Nhut (./5375) :
On appelle ça "la politesse": le fait qu'on ne s'adresse par exemple pas à un inconnu comme on parlerait à notre animal domestique 
Folco (./5380) :
Nil -> pour moi, c’est bien plus dû à la qualité de la personne (supérieur ou autre) qu’à sa qualité intrinsèque. T’en parles comme si c’était passé de mode, mais va essayer de tutoyer un directeur de je ne sais quoi quand tu vas en clientèle, je te souhaite bien deux courage. C’est simplement de la politesse élémentaire.

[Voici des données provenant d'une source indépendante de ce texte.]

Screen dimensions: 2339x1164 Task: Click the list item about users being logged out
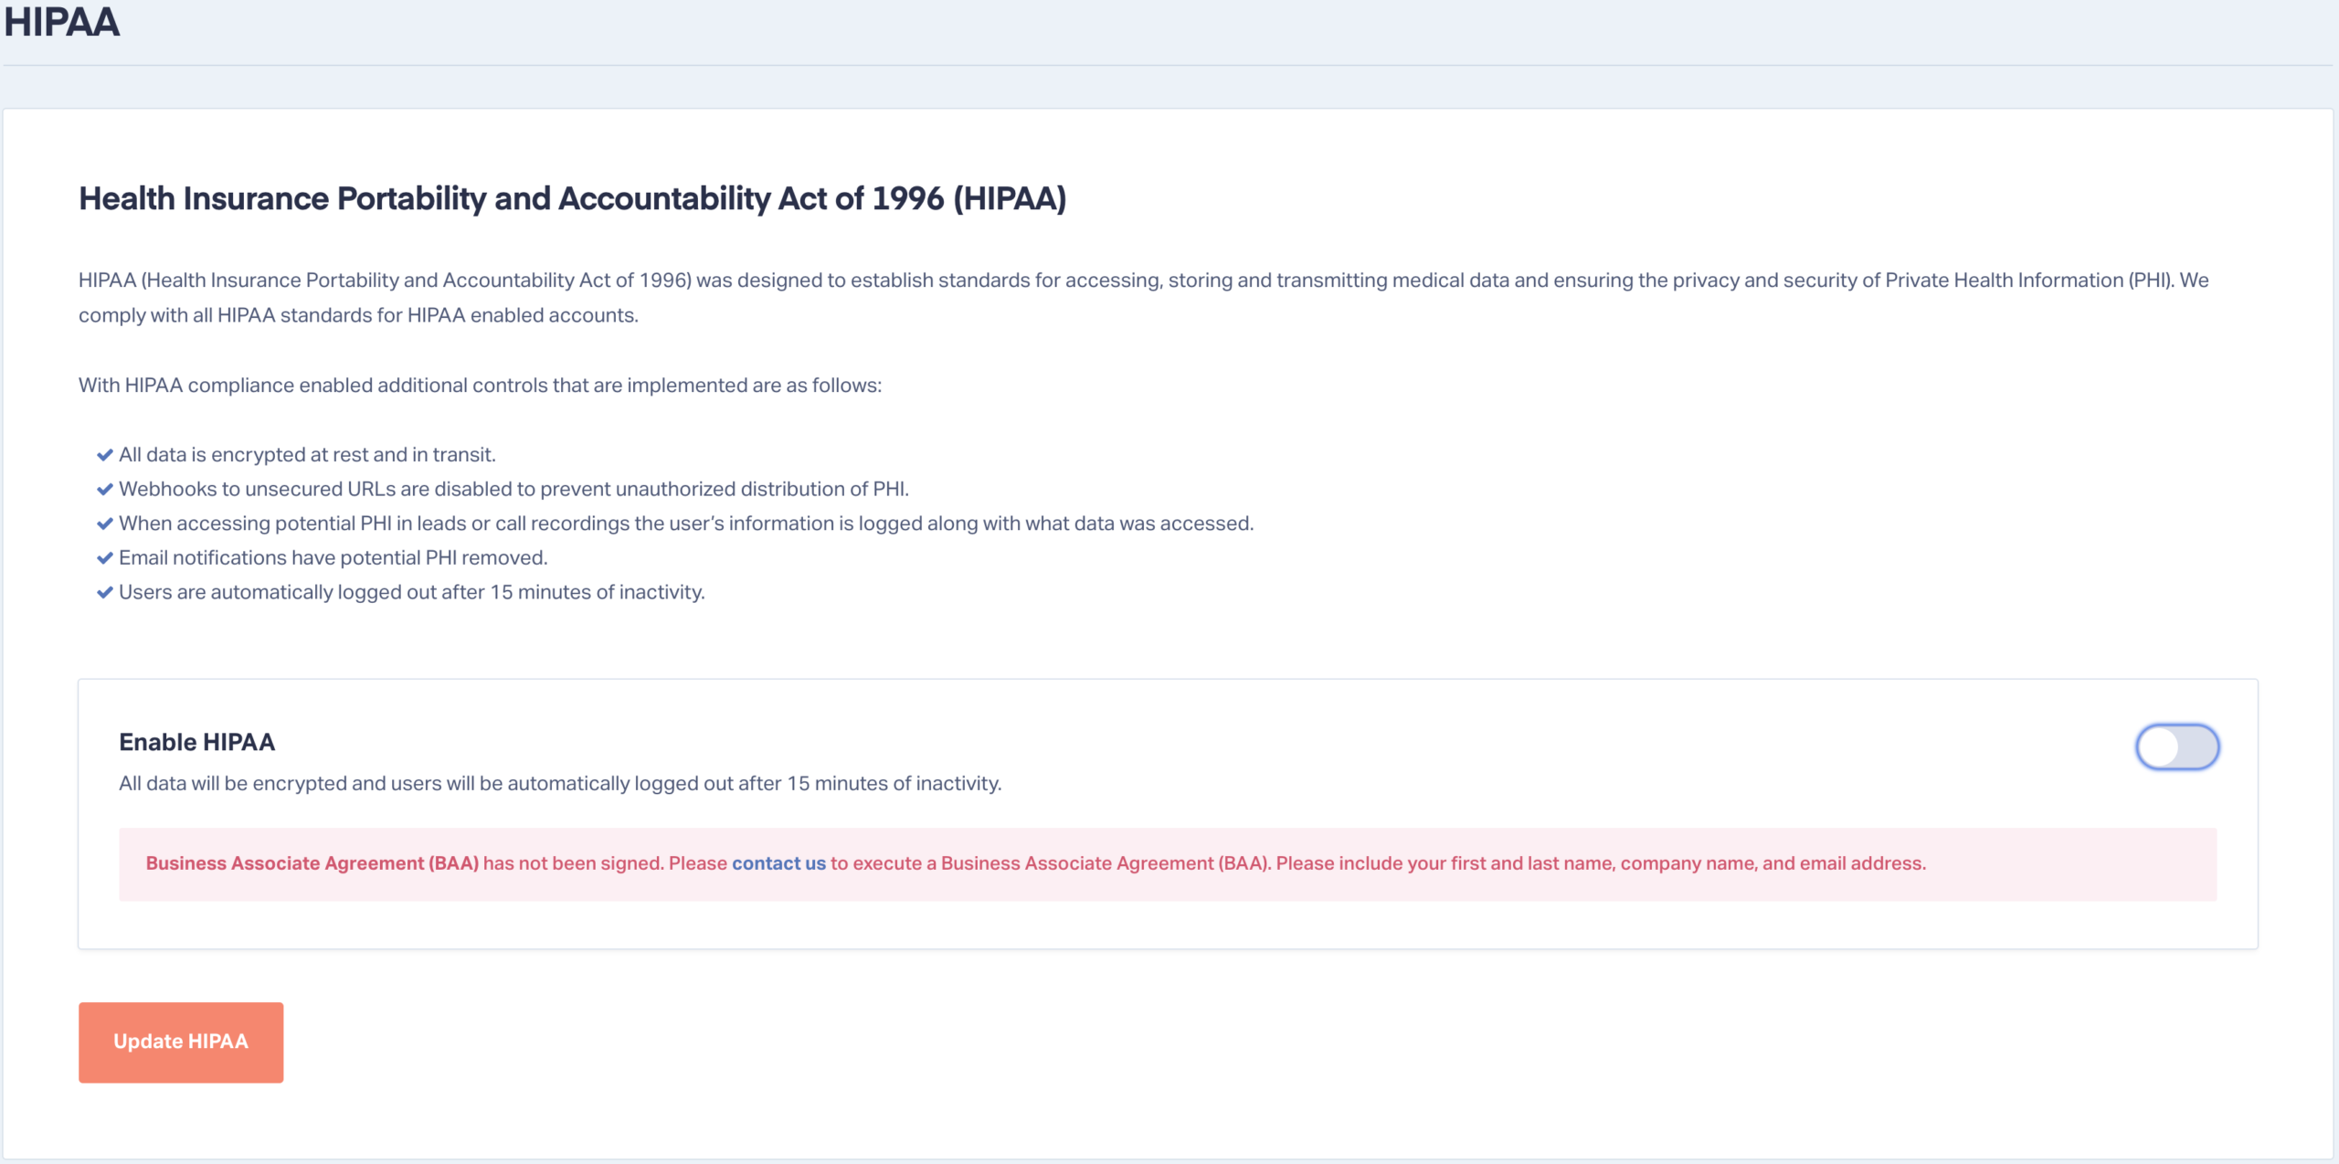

Ah non, mais attention, ne me faites pas dire ce que je n'ai pas dit : le vouvoiement est devenu une marque de politesse. Mais, initialement, il n'est là que pour signifier que certaines personnes auxquelles on s'adresse sont d'une autre nature, d'une autre valeur que nous même (que ce soit le vouvoiement, ou le fait d'employer un auto-possessif à la troisième personne comme "sa seigneurie", "sa sainteté", "son excellence"...).

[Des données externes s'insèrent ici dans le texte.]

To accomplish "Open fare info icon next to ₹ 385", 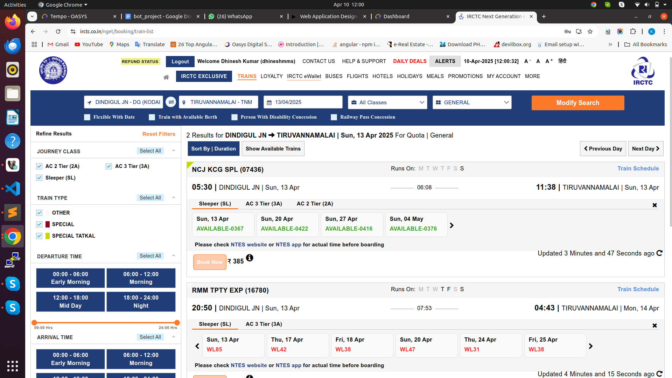I will click(249, 258).
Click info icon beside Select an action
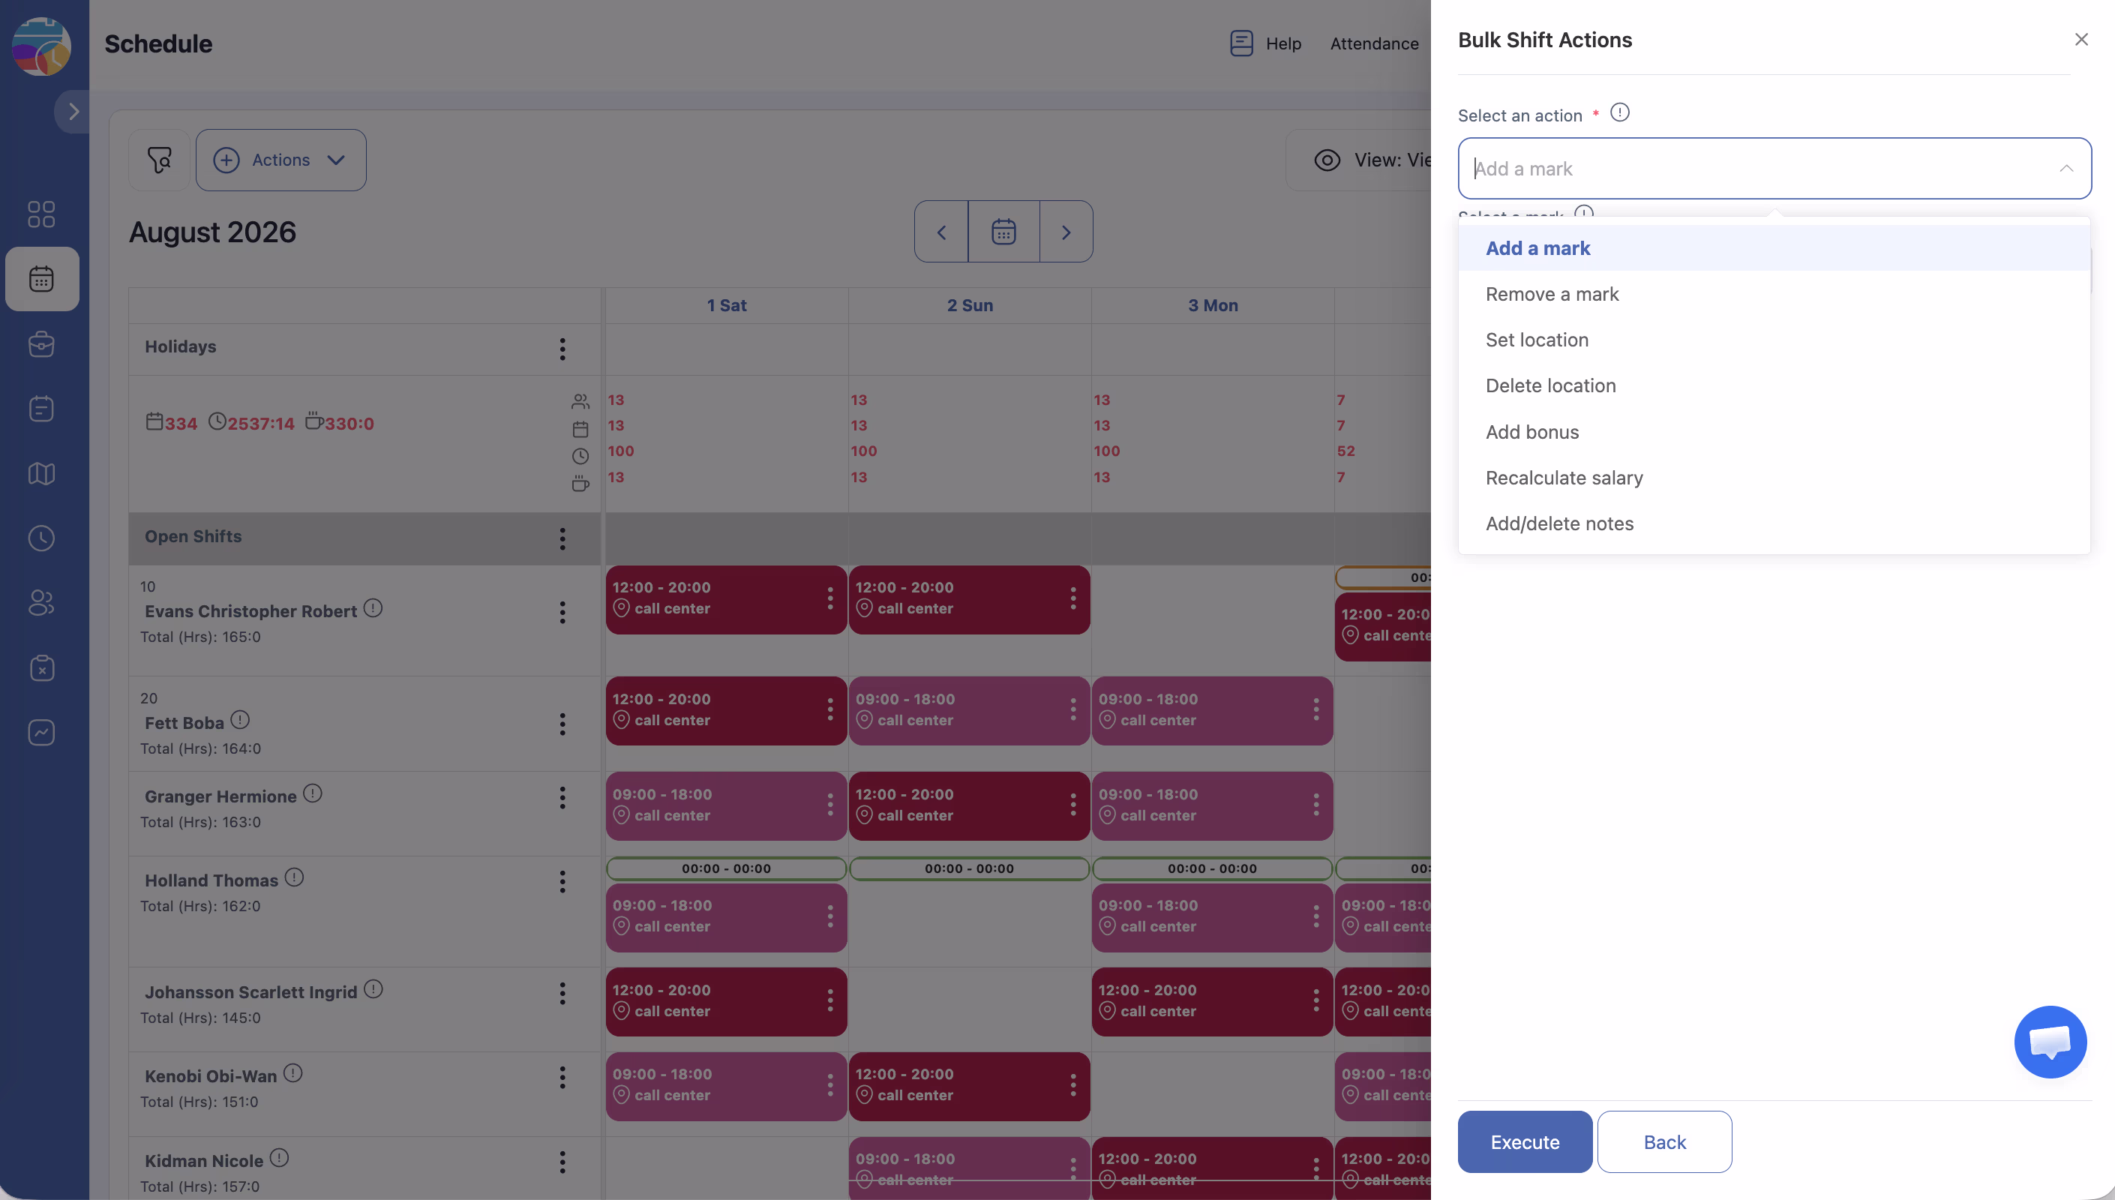Screen dimensions: 2115x1200 point(1619,113)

C'est devenu une marque de politesse indépendante d'une quelconque valeur de la personne en face avec le temps, justement parce que l'égalité en droits des humains est devenue la norme au fur et à mesure des évolutions sociales. Et, aujourd'hui, on est tellement dans ce schéma de politesse que c'est, en réalité, l'inverse qui se produit : lorsqu'un inconnu n'use pas du vouvoiement, on a l'impression qu'il nous estime moins que la moyenne des autres.